**SUPPLIED PASSAGE:**
Flavin’s exploration of the legacy of the eugenics movement is also pertinent and impassioned. For example, she shows how activists successfully brought an end to “no-procreation orders” and forced sterilisation programmes that targeted mainly black women right into the 1970s—after the Roe v Wade decision had officially granted women the right to determine what happens to their own bodies and lives. By this time between 60,000 and 100,000 women had been forcibly sterilised nationwide. Flavin argues that racist, anti working class eugenicist arguments still play a part in the minds of lawmakers, who generally define the feminine ideal as upper or middle class, married, white, desirous of having children, and possessing “restraint” (ie not getting pregnant more than two or three times). This becomes the basis for institutionalised discrimination against women who do not fit this model, including working class women who simply want regular and affordable access to contraception or smear tests.

**ENTRIES SUPPLIED:**
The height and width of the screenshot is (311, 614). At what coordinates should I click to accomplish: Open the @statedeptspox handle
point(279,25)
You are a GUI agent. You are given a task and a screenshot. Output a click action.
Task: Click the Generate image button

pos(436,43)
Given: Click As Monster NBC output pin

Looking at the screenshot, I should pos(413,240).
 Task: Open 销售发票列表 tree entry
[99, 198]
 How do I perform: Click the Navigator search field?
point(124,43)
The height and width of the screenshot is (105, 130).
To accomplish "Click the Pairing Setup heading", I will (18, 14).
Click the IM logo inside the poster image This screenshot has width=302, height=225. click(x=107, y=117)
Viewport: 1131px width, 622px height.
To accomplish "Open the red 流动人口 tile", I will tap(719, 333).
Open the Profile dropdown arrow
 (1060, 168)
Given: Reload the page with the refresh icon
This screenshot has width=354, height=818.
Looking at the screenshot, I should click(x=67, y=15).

**WORK REQUIRED:**
According to the eugenics passage, which traits do lawmakers generally use to define the feminine ideal? List them all. Work from the eugenics passage alone and set the data aside.

**ANSWER FOR THE TASK:**
- upper or middle class
- married
- white
- desirous of having children
- possessing "restraint" (not getting pregnant more than two or three times)